NERC, a UK government agency which employed marine scientists in several institutes, adopted the UA Code of Practice and co-published it through several editions (Code in references).The Royal Geographical Society Expedition Advisory Centre recommended the UA Code for use in diving research projects (Palmer).The UA Code helped in the negotiations with the HSE, firstly to obtain Exemptions for Scientific Diving (HSE), and later to create new regulations for specialised diving groups through supervisory Approved Codes of Practice such as the Scientific and archaeological diving projects: Diving at work regulations 1997. The negotiations on safety also led to the formation of the Scientific Diving Supervisory Committee as an advisory body for UK governmental research groups. Reciprocal standards of training and safety for scientific diving were also agreed throughout European agencies and national bodies.

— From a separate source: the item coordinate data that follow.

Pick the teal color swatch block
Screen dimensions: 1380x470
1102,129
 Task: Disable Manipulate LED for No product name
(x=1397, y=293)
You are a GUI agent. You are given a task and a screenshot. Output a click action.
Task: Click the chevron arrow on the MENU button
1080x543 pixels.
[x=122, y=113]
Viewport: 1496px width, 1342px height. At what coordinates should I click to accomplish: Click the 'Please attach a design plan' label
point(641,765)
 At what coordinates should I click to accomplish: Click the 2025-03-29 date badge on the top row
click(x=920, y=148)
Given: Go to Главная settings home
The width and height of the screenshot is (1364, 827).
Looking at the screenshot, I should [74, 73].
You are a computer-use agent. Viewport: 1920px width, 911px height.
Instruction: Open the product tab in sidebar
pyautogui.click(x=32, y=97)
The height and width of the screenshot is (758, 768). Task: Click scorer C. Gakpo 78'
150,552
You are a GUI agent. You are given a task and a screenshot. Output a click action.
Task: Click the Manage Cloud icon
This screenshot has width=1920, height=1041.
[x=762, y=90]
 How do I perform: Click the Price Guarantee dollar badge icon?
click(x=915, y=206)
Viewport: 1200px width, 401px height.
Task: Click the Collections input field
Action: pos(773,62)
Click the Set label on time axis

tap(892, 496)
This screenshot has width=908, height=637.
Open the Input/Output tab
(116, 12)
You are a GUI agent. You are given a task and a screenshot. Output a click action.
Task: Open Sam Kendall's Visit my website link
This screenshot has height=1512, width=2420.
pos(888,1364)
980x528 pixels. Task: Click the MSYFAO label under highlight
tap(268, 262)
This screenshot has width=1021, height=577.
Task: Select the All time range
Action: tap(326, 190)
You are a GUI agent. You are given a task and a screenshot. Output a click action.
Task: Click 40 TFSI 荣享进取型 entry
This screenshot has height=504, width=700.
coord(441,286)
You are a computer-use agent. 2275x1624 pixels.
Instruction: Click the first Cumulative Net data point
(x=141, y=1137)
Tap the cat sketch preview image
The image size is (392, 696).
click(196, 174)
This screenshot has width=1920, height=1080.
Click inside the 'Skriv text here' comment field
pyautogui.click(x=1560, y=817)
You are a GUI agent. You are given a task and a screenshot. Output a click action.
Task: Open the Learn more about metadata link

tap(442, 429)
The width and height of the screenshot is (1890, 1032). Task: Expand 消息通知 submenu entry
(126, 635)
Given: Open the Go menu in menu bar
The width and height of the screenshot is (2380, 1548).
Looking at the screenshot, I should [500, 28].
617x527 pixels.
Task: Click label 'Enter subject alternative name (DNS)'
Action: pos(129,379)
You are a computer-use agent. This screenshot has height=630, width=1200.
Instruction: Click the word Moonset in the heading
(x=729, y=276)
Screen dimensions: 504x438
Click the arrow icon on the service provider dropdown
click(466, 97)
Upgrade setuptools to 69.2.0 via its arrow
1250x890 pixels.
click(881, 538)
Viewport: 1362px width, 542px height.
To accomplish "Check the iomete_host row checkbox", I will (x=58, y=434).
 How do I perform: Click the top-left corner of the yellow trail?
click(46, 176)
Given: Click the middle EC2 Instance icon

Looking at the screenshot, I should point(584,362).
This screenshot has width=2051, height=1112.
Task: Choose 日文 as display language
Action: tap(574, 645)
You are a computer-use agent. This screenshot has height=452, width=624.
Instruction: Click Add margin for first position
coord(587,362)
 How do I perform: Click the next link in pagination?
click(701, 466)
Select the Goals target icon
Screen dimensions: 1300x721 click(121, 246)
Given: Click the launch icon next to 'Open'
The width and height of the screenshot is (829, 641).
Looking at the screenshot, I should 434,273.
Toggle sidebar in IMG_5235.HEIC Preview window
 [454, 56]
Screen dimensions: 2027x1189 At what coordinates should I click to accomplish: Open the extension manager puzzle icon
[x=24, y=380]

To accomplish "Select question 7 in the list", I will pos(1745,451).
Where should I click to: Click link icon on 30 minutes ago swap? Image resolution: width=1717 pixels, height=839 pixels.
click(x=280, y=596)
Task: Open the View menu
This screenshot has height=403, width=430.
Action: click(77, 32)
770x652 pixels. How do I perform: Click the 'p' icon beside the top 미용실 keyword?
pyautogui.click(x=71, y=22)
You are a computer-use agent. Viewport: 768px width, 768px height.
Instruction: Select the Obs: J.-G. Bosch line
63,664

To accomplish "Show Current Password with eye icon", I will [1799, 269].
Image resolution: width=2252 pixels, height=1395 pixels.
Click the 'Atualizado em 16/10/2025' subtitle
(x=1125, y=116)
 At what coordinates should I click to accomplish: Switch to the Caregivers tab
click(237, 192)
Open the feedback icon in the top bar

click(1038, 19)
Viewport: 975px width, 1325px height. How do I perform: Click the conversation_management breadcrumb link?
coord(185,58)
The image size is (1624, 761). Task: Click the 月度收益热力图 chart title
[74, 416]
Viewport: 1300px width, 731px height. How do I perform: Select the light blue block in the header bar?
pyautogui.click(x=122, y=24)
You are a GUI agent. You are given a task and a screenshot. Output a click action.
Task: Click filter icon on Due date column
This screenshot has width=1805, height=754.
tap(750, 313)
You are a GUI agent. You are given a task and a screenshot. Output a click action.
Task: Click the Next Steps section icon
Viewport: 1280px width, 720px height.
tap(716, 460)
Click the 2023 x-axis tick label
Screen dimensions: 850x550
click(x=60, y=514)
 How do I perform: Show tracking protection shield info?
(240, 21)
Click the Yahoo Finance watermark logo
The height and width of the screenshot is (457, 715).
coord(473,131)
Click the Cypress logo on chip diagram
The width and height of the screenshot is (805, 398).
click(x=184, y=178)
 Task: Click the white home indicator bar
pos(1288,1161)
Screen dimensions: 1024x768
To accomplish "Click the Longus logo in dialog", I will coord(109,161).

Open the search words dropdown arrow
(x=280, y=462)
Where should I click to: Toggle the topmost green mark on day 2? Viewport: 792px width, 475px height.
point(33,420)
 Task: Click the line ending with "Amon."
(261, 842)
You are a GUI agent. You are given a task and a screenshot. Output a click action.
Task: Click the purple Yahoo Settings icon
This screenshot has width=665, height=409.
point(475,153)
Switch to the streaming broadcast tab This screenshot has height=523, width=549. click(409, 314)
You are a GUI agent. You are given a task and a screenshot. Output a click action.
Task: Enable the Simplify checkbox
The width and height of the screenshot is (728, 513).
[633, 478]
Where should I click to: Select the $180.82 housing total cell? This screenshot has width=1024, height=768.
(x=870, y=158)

==Merger with the Society for Underwater Technology==

The Underwater Association performed a vital role in the early stages of scientific diving, but ceased to function in 1992. The situation had changed since the 1960s, when it was very difficult for diving scientists to share expertise, and scientific papers in narrow-discipline journals seldom mentioned the use of diving. Before the days of digital search engines, it was hard to assess the scope of underwater observations, or to learn from the experimental techniques of other researchers. The best way to develop underwater research was to organise national and international meetings, and to publish the proceedings. When digital media and citation indices increased, academics preferred to publish in journals specific to their own disciplines rather than in general diving publications, and they did not need to attend meetings devoted to diving science. Diving for research purposes had become a common practice. As membership declined, a merger with the Society for Underwater Technology (SUT) was organised by John Bevan.